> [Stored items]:
+---+

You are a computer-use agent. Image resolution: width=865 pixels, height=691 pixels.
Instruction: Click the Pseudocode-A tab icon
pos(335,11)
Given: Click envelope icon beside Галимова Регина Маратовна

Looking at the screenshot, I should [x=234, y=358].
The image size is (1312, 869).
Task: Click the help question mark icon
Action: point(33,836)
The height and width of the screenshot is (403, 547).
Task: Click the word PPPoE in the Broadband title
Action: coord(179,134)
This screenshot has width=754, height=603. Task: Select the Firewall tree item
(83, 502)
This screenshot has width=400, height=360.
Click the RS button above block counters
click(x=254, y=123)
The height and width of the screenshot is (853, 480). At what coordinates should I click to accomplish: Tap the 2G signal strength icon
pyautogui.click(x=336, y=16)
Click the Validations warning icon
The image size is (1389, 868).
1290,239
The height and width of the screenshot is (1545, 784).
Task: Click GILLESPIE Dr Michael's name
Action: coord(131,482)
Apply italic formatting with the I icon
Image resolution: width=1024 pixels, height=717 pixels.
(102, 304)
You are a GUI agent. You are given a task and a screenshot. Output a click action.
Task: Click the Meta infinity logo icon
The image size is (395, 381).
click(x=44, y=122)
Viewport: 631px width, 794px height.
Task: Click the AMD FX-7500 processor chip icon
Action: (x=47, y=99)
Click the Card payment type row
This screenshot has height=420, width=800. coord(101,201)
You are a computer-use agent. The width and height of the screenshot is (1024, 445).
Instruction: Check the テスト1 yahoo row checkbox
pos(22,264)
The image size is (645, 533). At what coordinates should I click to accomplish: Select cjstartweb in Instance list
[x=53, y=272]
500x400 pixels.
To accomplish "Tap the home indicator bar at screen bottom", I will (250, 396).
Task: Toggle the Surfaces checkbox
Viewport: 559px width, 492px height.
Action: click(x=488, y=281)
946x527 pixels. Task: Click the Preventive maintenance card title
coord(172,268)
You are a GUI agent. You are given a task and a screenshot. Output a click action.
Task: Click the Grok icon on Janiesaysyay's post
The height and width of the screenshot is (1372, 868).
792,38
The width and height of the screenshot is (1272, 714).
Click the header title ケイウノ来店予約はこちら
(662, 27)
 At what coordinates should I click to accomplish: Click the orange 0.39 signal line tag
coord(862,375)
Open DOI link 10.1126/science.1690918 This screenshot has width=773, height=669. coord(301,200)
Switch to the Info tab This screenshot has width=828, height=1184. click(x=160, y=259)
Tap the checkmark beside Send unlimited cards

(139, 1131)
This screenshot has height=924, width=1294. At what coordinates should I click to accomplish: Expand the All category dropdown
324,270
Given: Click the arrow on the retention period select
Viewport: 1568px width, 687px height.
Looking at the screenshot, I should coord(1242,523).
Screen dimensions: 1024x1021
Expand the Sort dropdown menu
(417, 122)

+---+

> [REQUIRED ACTION]:
Pull every line containing the string "agent" out of the data above and copy it.

> [EXERCISE RESULT]:
You are a computer-use agent. Image resolution: width=865 pixels, height=691 pixels.
You are a GUI agent. You are given a task and a screenshot. Output a click action.
You are a computer-use agent. The width and height of the screenshot is (1024, 445).
You are a GUI agent. You are given a task and a screenshot. Output a click action.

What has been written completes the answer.